Ninety Years Ago
Wanda Gág published the ground-breaking picture book Millions of Cats.
School Library Journal in One Hundred Books That Shaped the Century said, ” Considered by many to have ushered in the age of the modern picture book, this Newbery Honor winner is characterized by innovative design and a strong storyteller’s cadence.”
According to 100 Best Books for Children, this title has the distinction of being the American picture book that has continuously been in print the longest.
KFAI reporter Emily Bright visited the Children’s Literature Research Collections Archives and Special Collections at the University of Minnesota recording what it was like to explore Gág’s original art and manuscripts.
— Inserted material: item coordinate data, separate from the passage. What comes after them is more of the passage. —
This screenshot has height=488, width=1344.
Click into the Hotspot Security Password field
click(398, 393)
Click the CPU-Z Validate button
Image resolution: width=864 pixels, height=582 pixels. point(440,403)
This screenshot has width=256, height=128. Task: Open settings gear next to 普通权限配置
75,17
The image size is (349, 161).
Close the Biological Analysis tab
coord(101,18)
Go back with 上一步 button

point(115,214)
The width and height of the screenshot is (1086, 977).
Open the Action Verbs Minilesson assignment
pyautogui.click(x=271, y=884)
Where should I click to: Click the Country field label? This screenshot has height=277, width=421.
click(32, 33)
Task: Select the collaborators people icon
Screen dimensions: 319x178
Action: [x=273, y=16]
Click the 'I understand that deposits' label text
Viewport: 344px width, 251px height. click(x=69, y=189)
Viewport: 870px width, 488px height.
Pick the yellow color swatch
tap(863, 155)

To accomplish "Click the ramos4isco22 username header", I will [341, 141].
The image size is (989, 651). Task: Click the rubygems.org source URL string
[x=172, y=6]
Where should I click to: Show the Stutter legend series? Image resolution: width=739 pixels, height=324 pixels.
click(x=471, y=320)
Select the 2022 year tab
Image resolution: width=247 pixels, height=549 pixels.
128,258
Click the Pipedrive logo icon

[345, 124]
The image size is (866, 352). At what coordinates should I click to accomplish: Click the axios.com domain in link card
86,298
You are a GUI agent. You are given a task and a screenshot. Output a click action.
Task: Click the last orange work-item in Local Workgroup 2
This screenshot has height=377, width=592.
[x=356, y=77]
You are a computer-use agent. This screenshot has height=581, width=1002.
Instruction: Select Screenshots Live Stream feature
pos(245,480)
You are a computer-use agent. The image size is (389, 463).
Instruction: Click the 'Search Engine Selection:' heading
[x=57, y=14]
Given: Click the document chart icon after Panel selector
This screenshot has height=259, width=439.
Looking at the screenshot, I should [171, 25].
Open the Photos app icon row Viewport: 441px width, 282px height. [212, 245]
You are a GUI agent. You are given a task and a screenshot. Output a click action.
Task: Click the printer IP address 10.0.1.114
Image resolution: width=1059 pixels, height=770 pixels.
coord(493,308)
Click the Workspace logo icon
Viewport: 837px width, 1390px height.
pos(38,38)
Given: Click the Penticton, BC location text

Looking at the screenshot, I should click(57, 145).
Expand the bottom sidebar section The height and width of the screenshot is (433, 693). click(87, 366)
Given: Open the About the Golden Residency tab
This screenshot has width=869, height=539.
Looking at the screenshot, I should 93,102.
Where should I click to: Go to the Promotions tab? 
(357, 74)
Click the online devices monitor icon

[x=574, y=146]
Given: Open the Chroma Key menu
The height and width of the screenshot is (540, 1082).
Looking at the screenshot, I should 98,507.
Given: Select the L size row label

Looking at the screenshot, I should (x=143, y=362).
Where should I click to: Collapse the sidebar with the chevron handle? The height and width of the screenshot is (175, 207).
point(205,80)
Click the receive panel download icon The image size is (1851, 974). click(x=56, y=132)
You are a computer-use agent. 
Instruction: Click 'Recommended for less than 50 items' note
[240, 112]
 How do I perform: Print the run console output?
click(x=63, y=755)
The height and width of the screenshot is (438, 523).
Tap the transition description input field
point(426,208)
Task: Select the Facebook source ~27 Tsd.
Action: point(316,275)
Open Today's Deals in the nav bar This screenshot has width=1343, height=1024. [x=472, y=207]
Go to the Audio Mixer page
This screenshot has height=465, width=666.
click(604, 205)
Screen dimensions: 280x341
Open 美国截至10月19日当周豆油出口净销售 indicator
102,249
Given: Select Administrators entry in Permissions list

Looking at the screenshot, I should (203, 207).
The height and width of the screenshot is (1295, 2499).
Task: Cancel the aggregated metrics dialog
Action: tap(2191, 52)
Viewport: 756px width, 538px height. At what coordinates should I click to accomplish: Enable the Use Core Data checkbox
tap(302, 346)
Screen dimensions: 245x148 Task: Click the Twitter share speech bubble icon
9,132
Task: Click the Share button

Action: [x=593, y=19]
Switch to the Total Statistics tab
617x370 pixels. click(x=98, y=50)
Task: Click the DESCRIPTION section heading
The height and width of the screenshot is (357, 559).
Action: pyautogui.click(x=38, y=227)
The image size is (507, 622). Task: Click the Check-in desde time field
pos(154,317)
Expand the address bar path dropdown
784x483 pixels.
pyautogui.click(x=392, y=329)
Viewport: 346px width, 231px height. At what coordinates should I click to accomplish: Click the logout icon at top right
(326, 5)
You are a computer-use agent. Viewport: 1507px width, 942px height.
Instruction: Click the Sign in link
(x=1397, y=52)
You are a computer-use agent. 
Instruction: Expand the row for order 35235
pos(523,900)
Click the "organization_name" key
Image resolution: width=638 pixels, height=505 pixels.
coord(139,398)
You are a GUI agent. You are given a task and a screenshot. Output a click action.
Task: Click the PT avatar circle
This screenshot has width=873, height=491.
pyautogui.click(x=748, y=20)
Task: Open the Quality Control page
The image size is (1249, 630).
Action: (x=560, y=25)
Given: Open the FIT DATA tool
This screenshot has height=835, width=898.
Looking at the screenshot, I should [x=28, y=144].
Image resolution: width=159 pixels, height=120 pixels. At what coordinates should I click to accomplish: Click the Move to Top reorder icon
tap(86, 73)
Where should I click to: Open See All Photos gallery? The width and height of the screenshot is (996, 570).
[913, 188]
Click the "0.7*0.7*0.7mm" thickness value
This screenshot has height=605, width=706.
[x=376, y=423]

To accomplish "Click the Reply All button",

(Photo: Wanda Gag and her cat, Snoopy. Photo courtesy of Children’s Literature Research Collections, University of Minnesota Libraries.)
Leonard S. Marcus wrote
in The ABC of It: Why Children’s Books Matter
“‘A child will almost feel that he has made this book,’wrote Anne Carroll Moore in the New York Herald Tribune a ringing endorsement that was seconded by many.
The Nation chose Millions of Cats as the only children’s book on its list of 1928’s most distinguished books, and Publishers’ Weekly declared that Gág’s “coming to children’s books is a high compliment to this field of literature.”
The following year, the American Library Association awarded Gág a Newbery Honor—its second-place literature prize, as it did not yet have an award for illustration to give her.”